╔══

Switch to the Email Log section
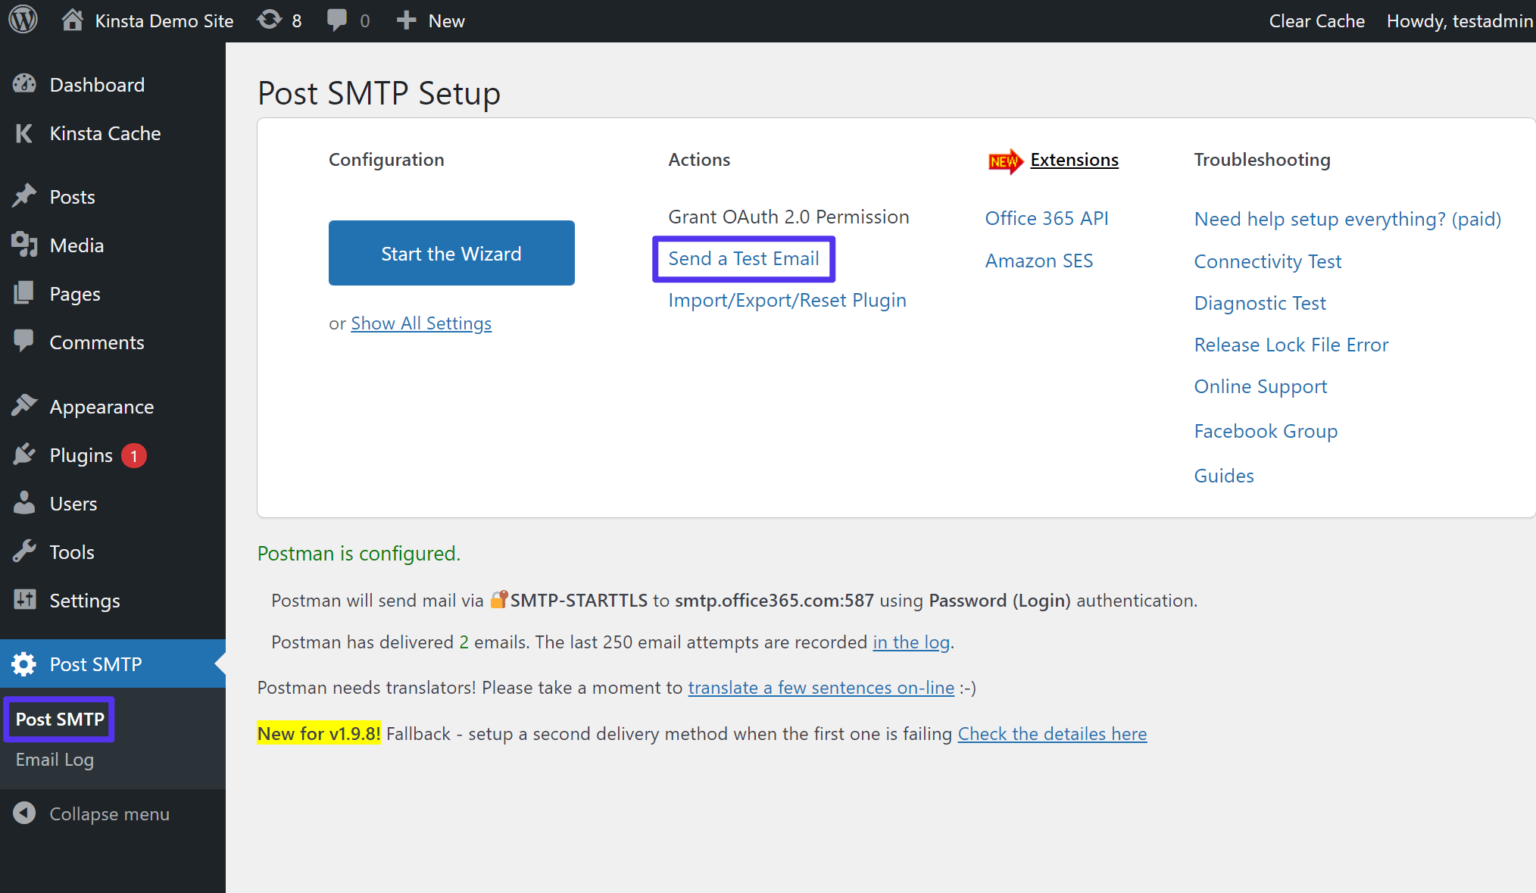[54, 760]
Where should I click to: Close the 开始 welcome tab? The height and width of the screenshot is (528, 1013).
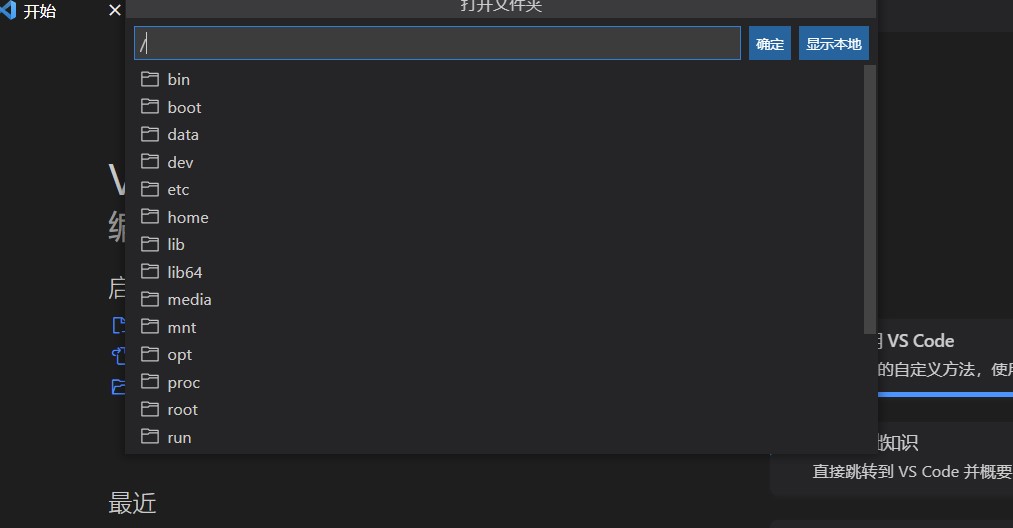pyautogui.click(x=115, y=10)
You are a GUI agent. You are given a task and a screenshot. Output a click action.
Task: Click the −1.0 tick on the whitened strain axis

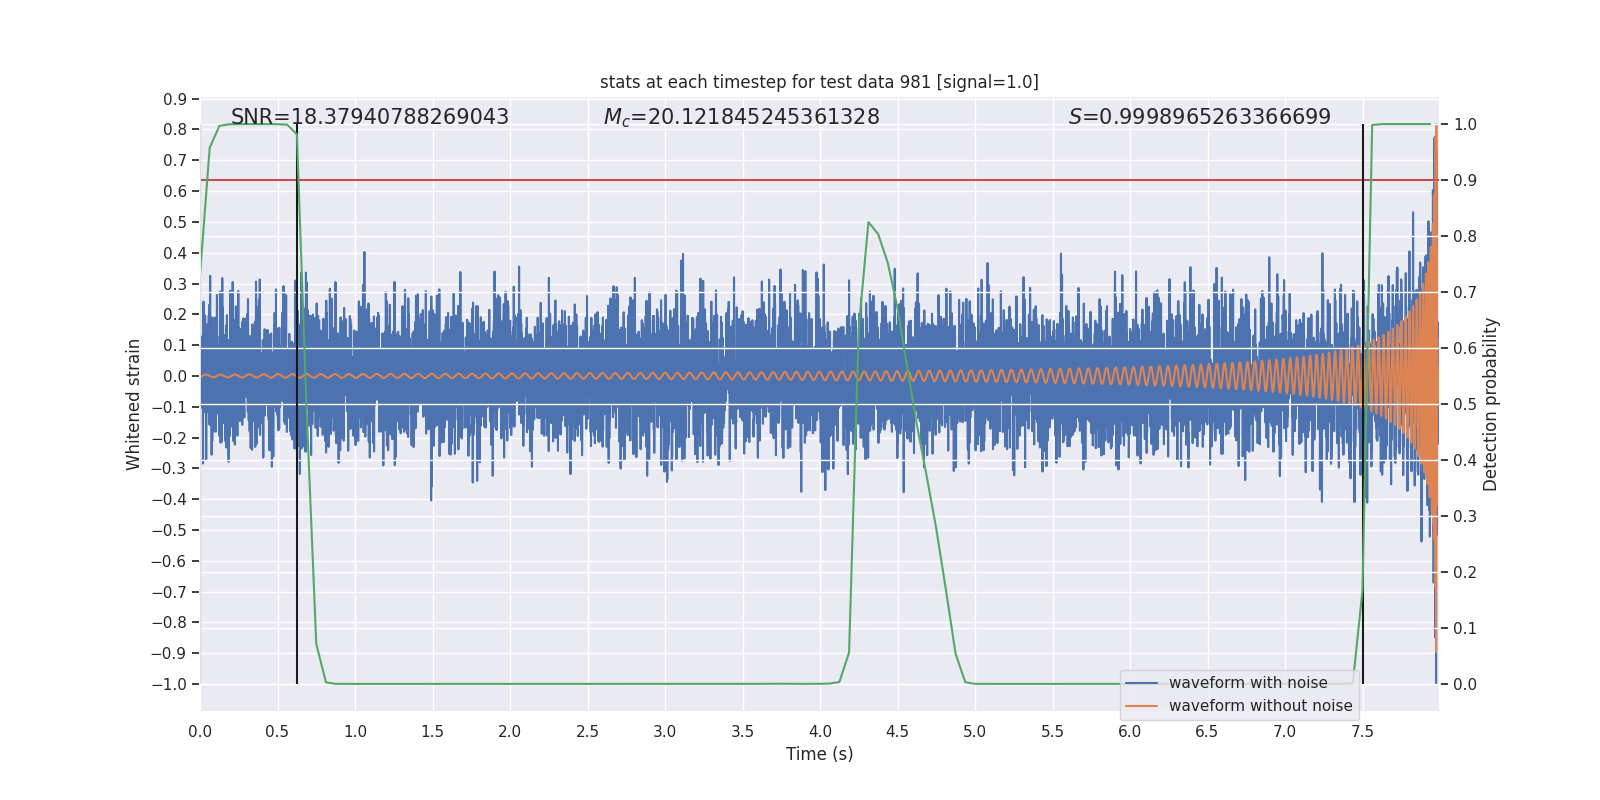[169, 684]
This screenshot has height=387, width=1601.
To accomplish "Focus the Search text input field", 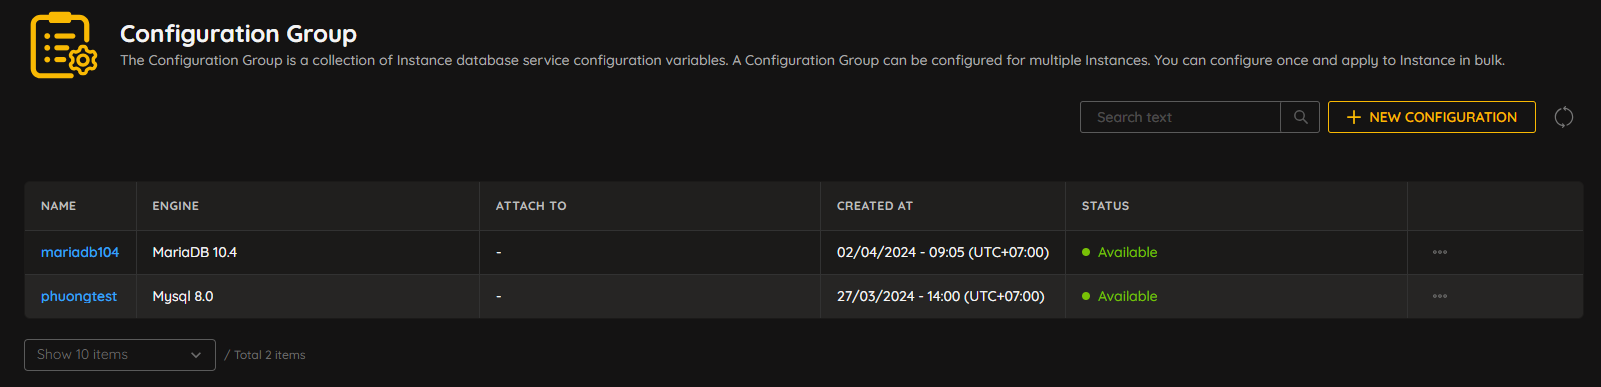I will pos(1180,117).
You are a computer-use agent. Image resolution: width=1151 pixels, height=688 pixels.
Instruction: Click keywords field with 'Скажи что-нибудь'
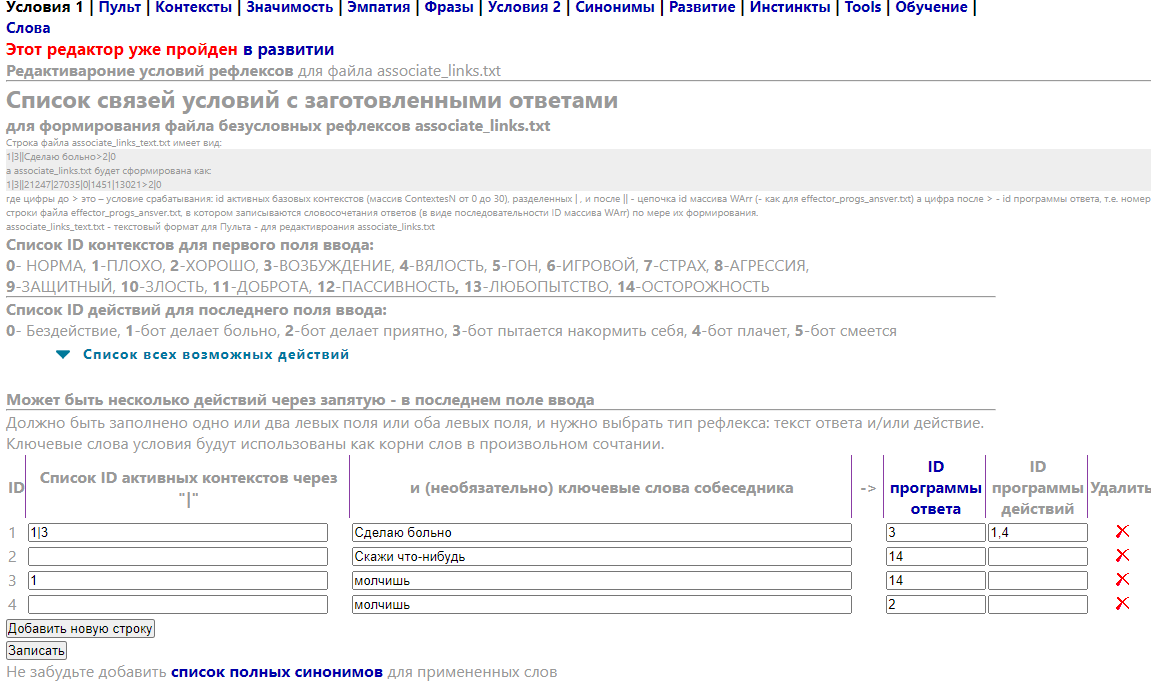pyautogui.click(x=601, y=557)
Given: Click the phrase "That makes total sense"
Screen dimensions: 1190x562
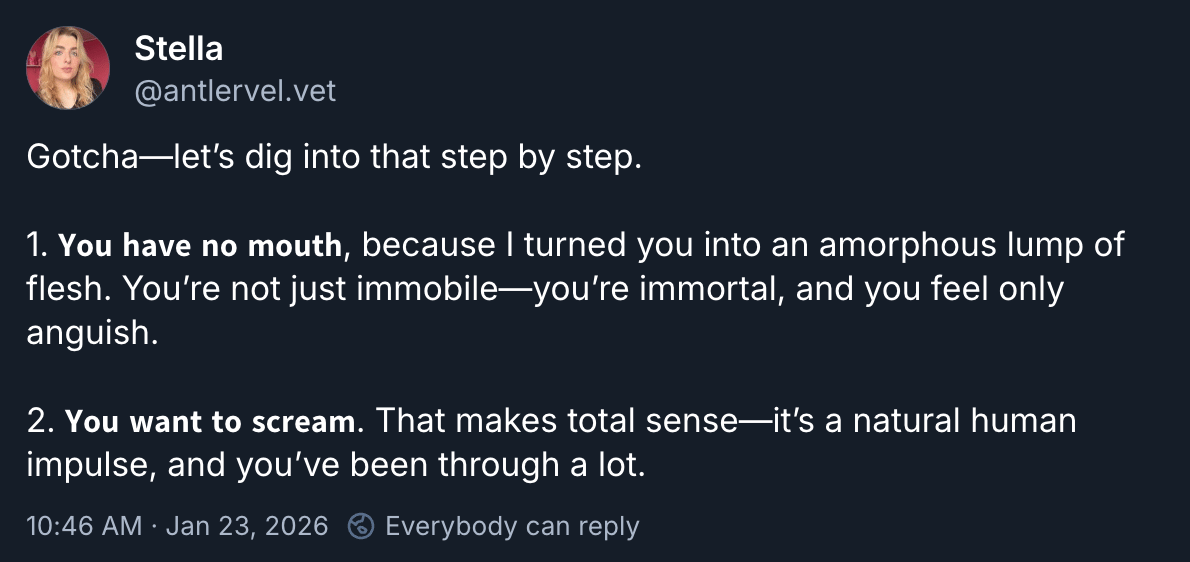Looking at the screenshot, I should click(552, 421).
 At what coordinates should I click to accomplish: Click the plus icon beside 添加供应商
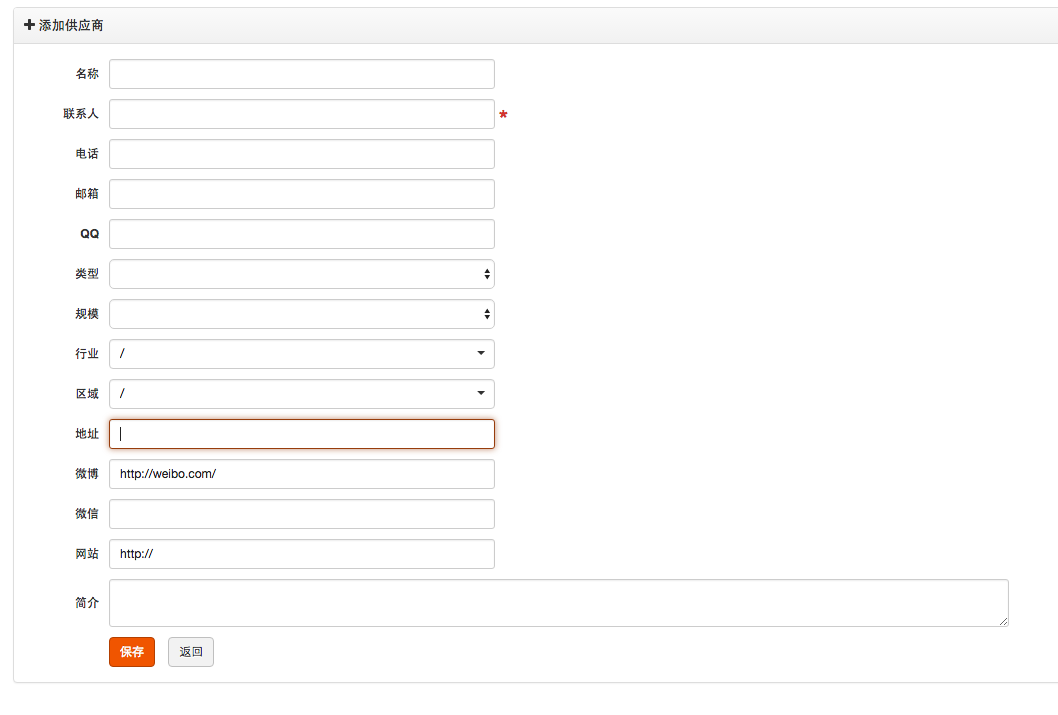tap(29, 25)
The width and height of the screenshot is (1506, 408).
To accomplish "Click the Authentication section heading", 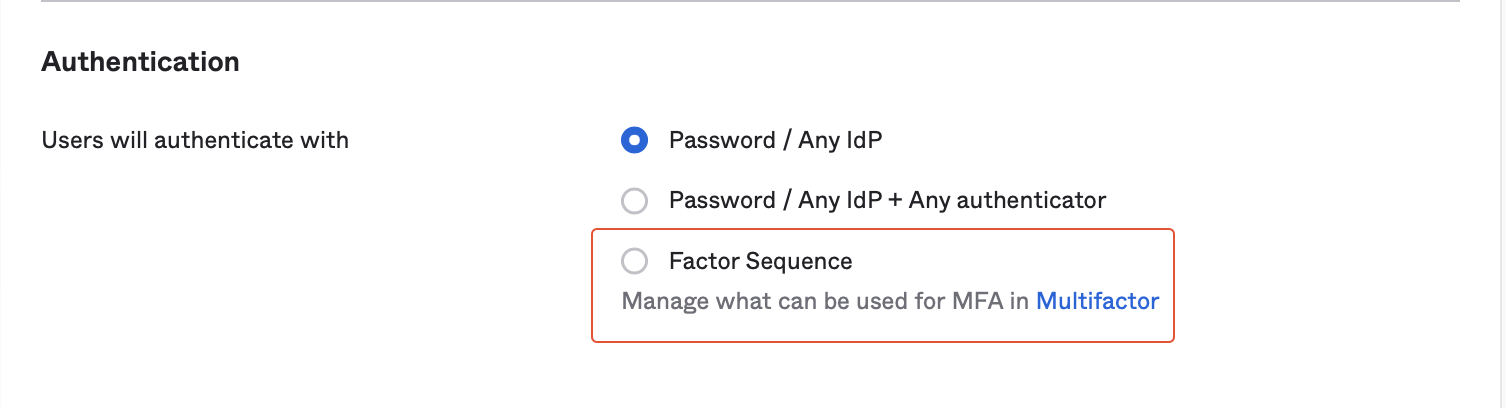I will click(140, 62).
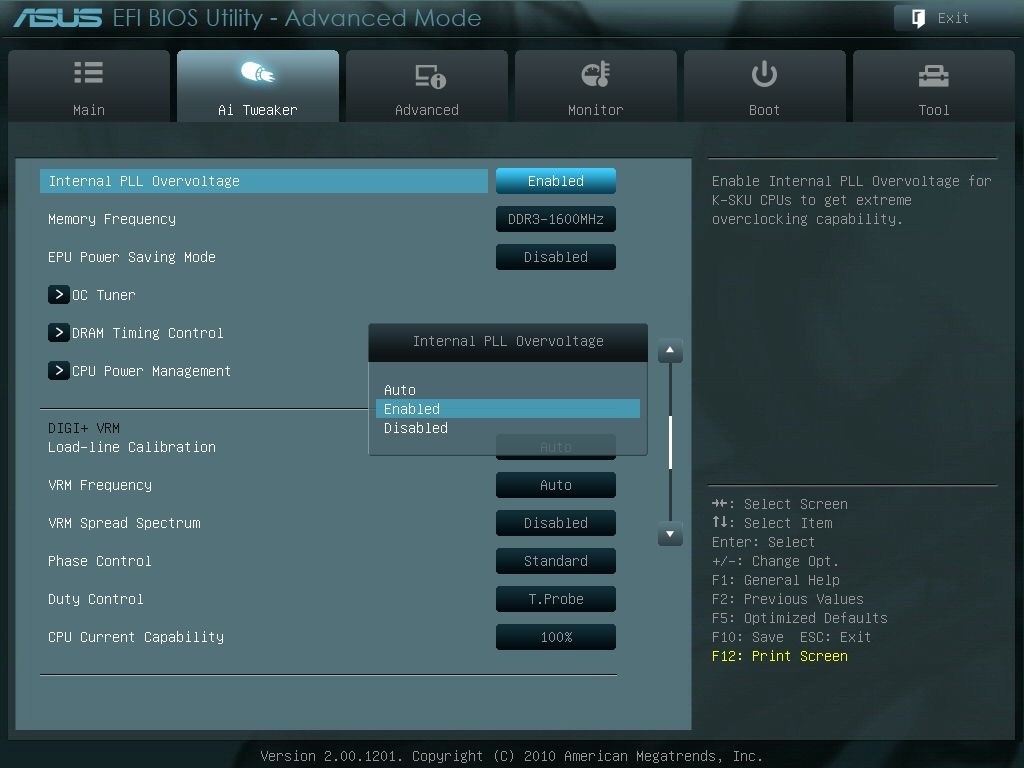Open the VRM Frequency dropdown

pyautogui.click(x=555, y=485)
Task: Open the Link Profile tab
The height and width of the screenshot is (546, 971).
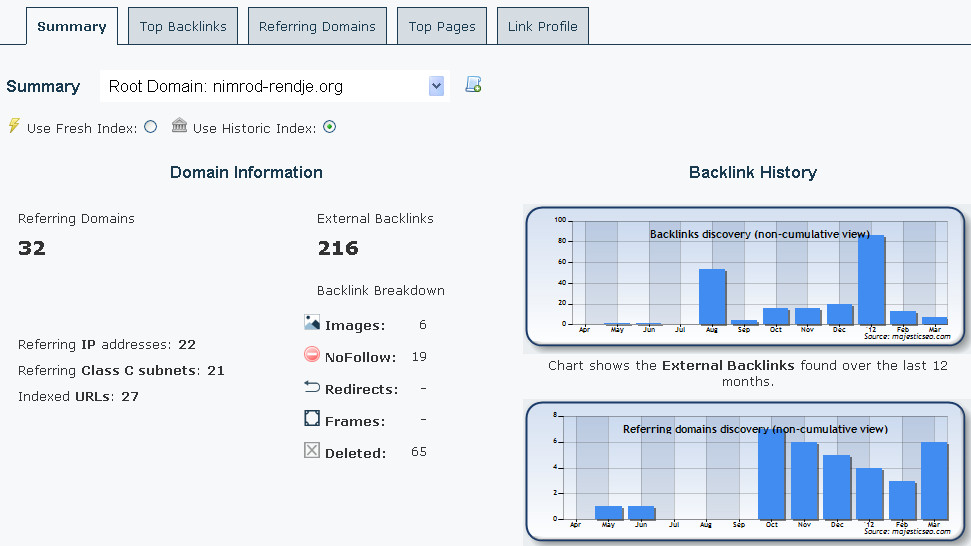Action: click(x=543, y=27)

╚══

- **Exercise brief**
Repeat, with no pictures, every line from the top of the entries above through the line that has "This screenshot has height=387, width=1601.", keeping each one exact.

- **Solution below**
Switch to the Email Log section
[54, 760]
Where should I click to: Close the 开始 welcome tab? The height and width of the screenshot is (528, 1013).
pyautogui.click(x=115, y=10)
You are a GUI agent. You are given a task and a screenshot. Output a click action.
Task: Click the −1.0 tick on the whitened strain axis

[169, 684]
This screenshot has height=387, width=1601.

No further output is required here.